A PHASE 3, MULTICENTER, PLACEBO-CONTROLLED, RANDOMIZED, OBSERVER-BLINDED TRIAL TO EVALUATE THE EFFICACY, SAFETY, TOLERABILITY, IMMUNOGENICITY, AND LOT CONSISTENCY OF A 6-VALENT OspA-BASED LYME DISEASE VACCINE IN HEALTHY
PARTICIPANTS >=5 YEARS OF AGE

Lyme disease is the most prevalent vector-borne disease in humans across the
temperate regions of the northern hemisphere. Hundreds of thousands of people
in NA (US and Canada) and Eurasia are affected annually. Lyme disease can occur
at any age; however, incidence peaks in children 5 to 15 years of age and
adults >50 years of age.

Infections can occur throughout the year but primarily occur from the midspring
through summer months as these are the time periods when nymphal ticks seek
hosts for a blood meal and when humans are most likely to enter tick habitats.
Human proximity to tick habitats such as forested and shrub areas increases the
likelihood of infection as well as occupations such as forestry and hobbies
such as hunting and hiking in Lyme-endemic regions.

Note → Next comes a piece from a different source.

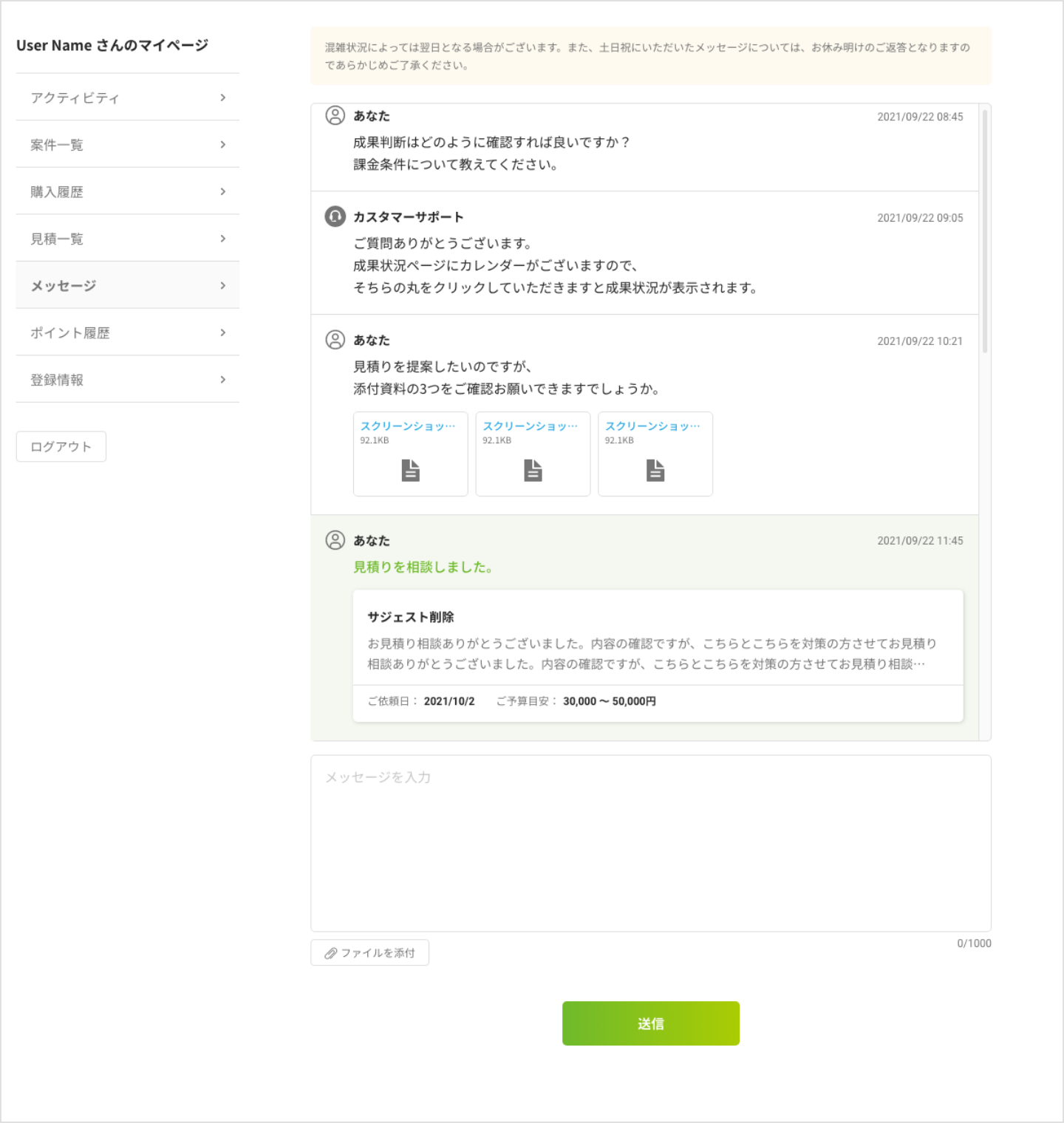The image size is (1064, 1123).
Task: Click the paperclip icon on ファイルを添付
Action: (x=330, y=953)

Lyme disease is caused by bacteria Borrelia burgdorferi which transmits to
humans during tick feeding when the Borrelia spirochetes migrate out of the
tick midgut and into the bite site, a process that occurs approximately 36 to
48 hours after attachment. The most common clinical manifestation of Lyme
disease is a gradually expanding erythematous skin rash known as erythema
migrans (EM). EM appears within days to weeks (average ~1 to 2 weeks) at the
location of a tick bite and is often accompanied by symptoms of fatigue, fever,
headache, mild stiffness of the neck, arthralgia, or myalgia. If untreated or
inadequately treated with antibiotics, the infection can disseminate via the
bloodstream to other parts of the body, where it can cause serious
manifestations affecting the nervous system (neuroborreliosis presenting as
facial palsy, meningitis, myelitis, or encephalitis), joints (recurrent or
persistent large joint synovitis), or heart (conduction abnormalities and
carditis).

In practice, personal preventive measures have had minimal impact on the
incidence of Lyme disease. Unfortunately, people infected with Borrelia can
become infected multiple times. As antibiotic therapy may not always be
curative, and Lyme disease is increasing in incidence and spreading
geographically, more reliable preventive measures, such as a vaccine, are
needed to further help reduce the risk of acquiring this potentially
devastating disease.

Currently, there is no licensed human Lyme disease vaccine available, and no
other human Lyme disease vaccine candidate is in active clinical development.
To address this unmet medical need and based on successful proof-of-concept
findings from prior OspA-based transmission-blocking vaccine studies, Pfizer
and Valneva SE have partnered to codevelop a vaccine called VLA15, which will
be investigated for the following indication:
Active immunization for the prevention of Lyme disease in individuals 5 years
of age and older.

This study has been transitioned to CTIS with ID 2023-509105-72-00 check the CTIS register for the current data.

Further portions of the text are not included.